Nothing in the listing should differ in your copy; retype it all exactly.
=====
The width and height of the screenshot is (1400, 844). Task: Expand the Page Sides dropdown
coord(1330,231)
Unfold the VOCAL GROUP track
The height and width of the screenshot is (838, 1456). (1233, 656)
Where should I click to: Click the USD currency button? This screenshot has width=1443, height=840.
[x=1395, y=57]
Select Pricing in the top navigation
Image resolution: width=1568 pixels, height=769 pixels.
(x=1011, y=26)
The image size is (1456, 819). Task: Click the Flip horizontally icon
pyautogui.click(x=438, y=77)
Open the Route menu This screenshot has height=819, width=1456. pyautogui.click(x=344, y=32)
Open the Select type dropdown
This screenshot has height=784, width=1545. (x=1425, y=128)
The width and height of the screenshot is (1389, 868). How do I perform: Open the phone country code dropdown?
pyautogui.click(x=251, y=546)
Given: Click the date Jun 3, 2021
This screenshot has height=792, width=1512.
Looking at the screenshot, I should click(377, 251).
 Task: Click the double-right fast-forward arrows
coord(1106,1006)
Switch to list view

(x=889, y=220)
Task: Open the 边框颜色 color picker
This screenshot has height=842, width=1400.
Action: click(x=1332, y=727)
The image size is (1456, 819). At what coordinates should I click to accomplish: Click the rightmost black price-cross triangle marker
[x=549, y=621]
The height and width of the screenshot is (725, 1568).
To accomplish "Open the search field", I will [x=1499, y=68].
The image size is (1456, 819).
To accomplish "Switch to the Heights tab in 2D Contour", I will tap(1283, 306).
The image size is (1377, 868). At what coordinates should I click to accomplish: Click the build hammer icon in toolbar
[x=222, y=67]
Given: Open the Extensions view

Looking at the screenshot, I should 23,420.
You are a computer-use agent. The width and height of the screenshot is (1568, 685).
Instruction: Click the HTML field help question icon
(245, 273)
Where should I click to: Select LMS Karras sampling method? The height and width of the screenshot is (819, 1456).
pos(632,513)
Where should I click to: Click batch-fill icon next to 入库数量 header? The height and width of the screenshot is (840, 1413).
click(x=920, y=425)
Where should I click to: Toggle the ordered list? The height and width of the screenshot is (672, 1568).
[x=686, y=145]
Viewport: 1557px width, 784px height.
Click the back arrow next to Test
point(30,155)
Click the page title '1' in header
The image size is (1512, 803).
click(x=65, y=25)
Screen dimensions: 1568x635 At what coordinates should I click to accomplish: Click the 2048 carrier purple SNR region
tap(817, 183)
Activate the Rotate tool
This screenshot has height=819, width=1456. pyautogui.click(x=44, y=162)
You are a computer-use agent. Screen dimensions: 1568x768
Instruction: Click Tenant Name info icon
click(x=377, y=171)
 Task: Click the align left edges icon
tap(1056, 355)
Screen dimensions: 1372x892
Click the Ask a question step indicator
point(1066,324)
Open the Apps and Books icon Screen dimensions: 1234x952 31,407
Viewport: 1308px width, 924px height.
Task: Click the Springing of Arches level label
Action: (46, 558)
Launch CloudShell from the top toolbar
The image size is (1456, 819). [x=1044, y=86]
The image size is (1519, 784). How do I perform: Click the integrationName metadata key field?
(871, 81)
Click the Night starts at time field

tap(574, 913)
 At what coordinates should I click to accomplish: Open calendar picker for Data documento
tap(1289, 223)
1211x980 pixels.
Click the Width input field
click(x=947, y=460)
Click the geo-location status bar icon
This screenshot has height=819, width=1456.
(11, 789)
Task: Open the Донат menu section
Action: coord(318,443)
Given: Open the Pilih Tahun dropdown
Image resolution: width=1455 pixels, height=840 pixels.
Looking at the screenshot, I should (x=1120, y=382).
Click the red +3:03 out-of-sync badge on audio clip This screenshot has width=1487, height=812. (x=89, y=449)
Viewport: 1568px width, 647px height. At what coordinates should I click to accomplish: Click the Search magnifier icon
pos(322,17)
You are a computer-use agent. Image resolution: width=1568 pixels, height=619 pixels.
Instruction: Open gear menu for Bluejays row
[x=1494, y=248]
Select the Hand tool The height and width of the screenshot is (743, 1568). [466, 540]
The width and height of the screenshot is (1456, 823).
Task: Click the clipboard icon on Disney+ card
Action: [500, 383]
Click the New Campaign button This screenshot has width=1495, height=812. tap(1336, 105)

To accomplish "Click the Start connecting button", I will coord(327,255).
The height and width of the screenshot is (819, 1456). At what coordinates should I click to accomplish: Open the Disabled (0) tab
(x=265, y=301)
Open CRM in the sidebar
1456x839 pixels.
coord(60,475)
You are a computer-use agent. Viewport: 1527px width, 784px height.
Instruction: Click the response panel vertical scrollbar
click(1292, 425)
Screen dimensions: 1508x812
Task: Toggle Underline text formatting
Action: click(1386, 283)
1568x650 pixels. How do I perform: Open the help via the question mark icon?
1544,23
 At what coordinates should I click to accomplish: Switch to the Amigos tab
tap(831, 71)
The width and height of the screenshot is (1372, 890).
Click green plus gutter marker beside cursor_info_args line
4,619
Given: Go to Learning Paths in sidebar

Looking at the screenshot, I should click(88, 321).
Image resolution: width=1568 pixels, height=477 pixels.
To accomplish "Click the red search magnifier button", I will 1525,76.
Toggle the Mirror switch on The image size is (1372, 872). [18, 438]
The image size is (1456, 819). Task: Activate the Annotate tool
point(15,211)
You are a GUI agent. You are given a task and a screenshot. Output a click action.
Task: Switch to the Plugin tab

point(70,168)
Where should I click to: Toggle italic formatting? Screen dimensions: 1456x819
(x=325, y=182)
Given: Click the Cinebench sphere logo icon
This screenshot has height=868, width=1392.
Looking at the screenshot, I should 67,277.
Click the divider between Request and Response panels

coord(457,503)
=====
- _Response to this task_
The width and height of the screenshot is (1400, 844). Task: Expand the Page Sides dropdown
coord(1330,231)
Unfold the VOCAL GROUP track
The height and width of the screenshot is (838, 1456). (1233, 656)
Where should I click to: Click the USD currency button? This screenshot has width=1443, height=840.
[x=1395, y=57]
Select Pricing in the top navigation
Image resolution: width=1568 pixels, height=769 pixels.
(x=1011, y=26)
The image size is (1456, 819). Task: Click the Flip horizontally icon
pyautogui.click(x=438, y=77)
Open the Route menu This screenshot has height=819, width=1456. pyautogui.click(x=344, y=32)
Open the Select type dropdown
This screenshot has height=784, width=1545. (x=1425, y=128)
The width and height of the screenshot is (1389, 868). How do I perform: Open the phone country code dropdown?
pyautogui.click(x=251, y=546)
Given: Click the date Jun 3, 2021
This screenshot has height=792, width=1512.
Looking at the screenshot, I should click(377, 251).
 Task: Click the double-right fast-forward arrows
coord(1106,1006)
Switch to list view

(x=889, y=220)
Task: Open the 边框颜色 color picker
This screenshot has height=842, width=1400.
Action: click(x=1332, y=727)
The image size is (1456, 819). At what coordinates should I click to accomplish: Click the rightmost black price-cross triangle marker
[x=549, y=621]
The height and width of the screenshot is (725, 1568).
To accomplish "Open the search field", I will [x=1499, y=68].
The image size is (1456, 819).
To accomplish "Switch to the Heights tab in 2D Contour", I will tap(1283, 306).
The image size is (1377, 868). At what coordinates should I click to accomplish: Click the build hammer icon in toolbar
[x=222, y=67]
Given: Open the Extensions view

Looking at the screenshot, I should 23,420.
You are a computer-use agent. The width and height of the screenshot is (1568, 685).
Instruction: Click the HTML field help question icon
(245, 273)
Where should I click to: Select LMS Karras sampling method? The height and width of the screenshot is (819, 1456).
pos(632,513)
Where should I click to: Click batch-fill icon next to 入库数量 header? The height and width of the screenshot is (840, 1413).
click(x=920, y=425)
Where should I click to: Toggle the ordered list? The height and width of the screenshot is (672, 1568).
[x=686, y=145]
Viewport: 1557px width, 784px height.
Click the back arrow next to Test
point(30,155)
Click the page title '1' in header
The image size is (1512, 803).
click(x=65, y=25)
Screen dimensions: 1568x635 At what coordinates should I click to accomplish: Click the 2048 carrier purple SNR region
tap(817, 183)
Activate the Rotate tool
This screenshot has height=819, width=1456. pyautogui.click(x=44, y=162)
You are a computer-use agent. Screen dimensions: 1568x768
Instruction: Click Tenant Name info icon
click(x=377, y=171)
 Task: Click the align left edges icon
tap(1056, 355)
Screen dimensions: 1372x892
Click the Ask a question step indicator
point(1066,324)
Open the Apps and Books icon Screen dimensions: 1234x952 31,407
Viewport: 1308px width, 924px height.
Task: Click the Springing of Arches level label
Action: (46, 558)
Launch CloudShell from the top toolbar
The image size is (1456, 819). [x=1044, y=86]
The image size is (1519, 784). How do I perform: Click the integrationName metadata key field?
(871, 81)
Click the Night starts at time field

tap(574, 913)
 At what coordinates should I click to accomplish: Open calendar picker for Data documento
tap(1289, 223)
1211x980 pixels.
Click the Width input field
click(x=947, y=460)
Click the geo-location status bar icon
This screenshot has height=819, width=1456.
(11, 789)
Task: Open the Донат menu section
Action: coord(318,443)
Given: Open the Pilih Tahun dropdown
Image resolution: width=1455 pixels, height=840 pixels.
Looking at the screenshot, I should (x=1120, y=382).
Click the red +3:03 out-of-sync badge on audio clip This screenshot has width=1487, height=812. (x=89, y=449)
Viewport: 1568px width, 647px height. At what coordinates should I click to accomplish: Click the Search magnifier icon
pos(322,17)
You are a computer-use agent. Image resolution: width=1568 pixels, height=619 pixels.
Instruction: Open gear menu for Bluejays row
[x=1494, y=248]
Select the Hand tool The height and width of the screenshot is (743, 1568). [466, 540]
The width and height of the screenshot is (1456, 823).
Task: Click the clipboard icon on Disney+ card
Action: [500, 383]
Click the New Campaign button This screenshot has width=1495, height=812. tap(1336, 105)

To accomplish "Click the Start connecting button", I will coord(327,255).
The height and width of the screenshot is (819, 1456). At what coordinates should I click to accomplish: Open the Disabled (0) tab
(x=265, y=301)
Open CRM in the sidebar
1456x839 pixels.
coord(60,475)
You are a computer-use agent. Viewport: 1527px width, 784px height.
Instruction: Click the response panel vertical scrollbar
click(1292, 425)
Screen dimensions: 1508x812
Task: Toggle Underline text formatting
Action: click(1386, 283)
1568x650 pixels. How do I perform: Open the help via the question mark icon?
1544,23
 At what coordinates should I click to accomplish: Switch to the Amigos tab
tap(831, 71)
The width and height of the screenshot is (1372, 890).
Click green plus gutter marker beside cursor_info_args line
4,619
Given: Go to Learning Paths in sidebar

Looking at the screenshot, I should click(88, 321).
Image resolution: width=1568 pixels, height=477 pixels.
To accomplish "Click the red search magnifier button", I will 1525,76.
Toggle the Mirror switch on The image size is (1372, 872). [18, 438]
The image size is (1456, 819). Task: Activate the Annotate tool
point(15,211)
You are a GUI agent. You are given a task and a screenshot. Output a click action.
Task: Switch to the Plugin tab

point(70,168)
Where should I click to: Toggle italic formatting? Screen dimensions: 1456x819
(x=325, y=182)
Given: Click the Cinebench sphere logo icon
This screenshot has height=868, width=1392.
Looking at the screenshot, I should 67,277.
Click the divider between Request and Response panels

coord(457,503)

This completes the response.